Originally utils::RowwiseMoments<BFloat16> will still accululate on BFloat16,
which is not only slow but also introducing additional rounding errors.

This patch will do accumulation on float for the bfloat16 inputs:
each of bfloat16 vec (size 16) will be converted to two float vec (size 8),
and accumulated on m1(mean) and m2(rstd) vecs which are all float vecs.

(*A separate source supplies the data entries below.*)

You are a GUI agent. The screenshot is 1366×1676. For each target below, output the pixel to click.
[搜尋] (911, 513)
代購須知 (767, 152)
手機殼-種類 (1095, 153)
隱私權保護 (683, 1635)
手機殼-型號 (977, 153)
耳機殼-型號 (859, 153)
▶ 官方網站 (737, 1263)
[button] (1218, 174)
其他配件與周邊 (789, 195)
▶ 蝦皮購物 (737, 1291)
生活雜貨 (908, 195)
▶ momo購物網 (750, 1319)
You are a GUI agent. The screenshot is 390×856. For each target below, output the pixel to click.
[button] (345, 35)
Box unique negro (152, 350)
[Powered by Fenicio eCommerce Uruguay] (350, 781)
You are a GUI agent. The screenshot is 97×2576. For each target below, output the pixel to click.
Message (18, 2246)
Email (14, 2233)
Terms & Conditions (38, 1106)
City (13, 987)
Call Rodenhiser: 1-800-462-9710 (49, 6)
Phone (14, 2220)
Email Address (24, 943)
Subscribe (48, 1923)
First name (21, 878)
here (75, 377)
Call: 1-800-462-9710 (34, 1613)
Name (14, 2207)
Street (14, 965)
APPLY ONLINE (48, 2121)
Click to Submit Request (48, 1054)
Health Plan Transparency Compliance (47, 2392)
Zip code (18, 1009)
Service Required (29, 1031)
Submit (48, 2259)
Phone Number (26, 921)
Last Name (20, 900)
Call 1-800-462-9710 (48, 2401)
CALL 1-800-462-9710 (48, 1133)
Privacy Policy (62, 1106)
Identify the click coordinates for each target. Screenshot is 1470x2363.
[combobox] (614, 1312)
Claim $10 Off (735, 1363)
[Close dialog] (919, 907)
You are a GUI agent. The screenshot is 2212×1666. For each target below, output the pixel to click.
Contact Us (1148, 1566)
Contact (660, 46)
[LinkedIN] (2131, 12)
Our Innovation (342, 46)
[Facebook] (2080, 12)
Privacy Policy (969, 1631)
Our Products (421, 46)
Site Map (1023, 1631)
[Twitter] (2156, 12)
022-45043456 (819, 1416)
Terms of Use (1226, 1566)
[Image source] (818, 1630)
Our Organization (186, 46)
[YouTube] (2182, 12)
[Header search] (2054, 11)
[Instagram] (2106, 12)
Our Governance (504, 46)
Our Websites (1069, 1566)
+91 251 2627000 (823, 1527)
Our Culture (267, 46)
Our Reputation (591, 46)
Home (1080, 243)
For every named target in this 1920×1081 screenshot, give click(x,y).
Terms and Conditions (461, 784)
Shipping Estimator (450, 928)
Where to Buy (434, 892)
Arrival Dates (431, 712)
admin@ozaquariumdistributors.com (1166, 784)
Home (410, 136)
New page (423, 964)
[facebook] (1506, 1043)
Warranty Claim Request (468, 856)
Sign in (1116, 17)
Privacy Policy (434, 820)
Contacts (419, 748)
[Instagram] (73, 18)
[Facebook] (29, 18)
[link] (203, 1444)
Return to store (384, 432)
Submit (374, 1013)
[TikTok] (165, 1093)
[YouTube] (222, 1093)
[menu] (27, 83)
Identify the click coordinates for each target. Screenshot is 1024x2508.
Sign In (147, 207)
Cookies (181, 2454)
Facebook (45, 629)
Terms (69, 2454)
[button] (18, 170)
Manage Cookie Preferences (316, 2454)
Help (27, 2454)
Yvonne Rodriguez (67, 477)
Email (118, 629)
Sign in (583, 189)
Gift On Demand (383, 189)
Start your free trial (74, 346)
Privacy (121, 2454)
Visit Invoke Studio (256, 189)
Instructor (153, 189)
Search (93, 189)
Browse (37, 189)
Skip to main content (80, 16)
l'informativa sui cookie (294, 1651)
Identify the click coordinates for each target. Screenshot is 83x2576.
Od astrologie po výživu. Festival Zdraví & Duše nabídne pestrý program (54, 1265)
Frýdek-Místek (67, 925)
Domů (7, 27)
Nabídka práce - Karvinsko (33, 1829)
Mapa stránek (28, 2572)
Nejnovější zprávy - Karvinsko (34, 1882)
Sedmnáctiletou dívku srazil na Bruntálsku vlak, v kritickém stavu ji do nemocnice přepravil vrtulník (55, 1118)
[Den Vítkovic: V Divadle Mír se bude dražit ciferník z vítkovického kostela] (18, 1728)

No effect on float performance, will improve bfloat16 performance:

  • avx512 single socket:
before: LayerNorm((1024,), eps=1e-05, elementwise_affine=True) : 32x128x1024: fp32: 0.210 ms; bf16: 0.770 ms
after:  LayerNorm((1024,), eps=1e-05, elementwise_affine=True) : 32x128x1024: fp32: 0.215 ms; bf16: 0.178 ms
  • avx512 single core:
before: LayerNorm((1024,), eps=1e-05, elementwise_affine=True) : 32x128x1024: fp32: 2.661 ms; bf16: 12.267 ms
after:  LayerNorm((1024,), eps=1e-05, elementwise_affine=True) : 32x128x1024: fp32: 2.618 ms; bf16: 2.309 ms
  • avx2 single socket:
before: LayerNorm((1024,), eps=1e-05, elementwise_affine=True) : 32x128x1024: fp32: 0.540 ms; bf16: 2.030 ms
after:  LayerNorm((1024,), eps=1e-05, elementwise_affine=True) : 32x128x1024: fp32: 0.527 ms; bf16: 0.458 ms
  • avx2 single core:
before: LayerNorm((1024,), eps=1e-05, elementwise_affine=True) : 32x128x1024: fp32: 4.349 ms; bf16: 19.252 ms
after:  LayerNorm((1024,), eps=1e-05, elementwise_affine=True) : 32x128x1024: fp32: 4.416 ms; bf16: 3.524 ms

Originally `utils::RowwiseMoments<BFloat16>` will still accululate on BFloat16,
which is not only slow but also introducing additional rounding errors.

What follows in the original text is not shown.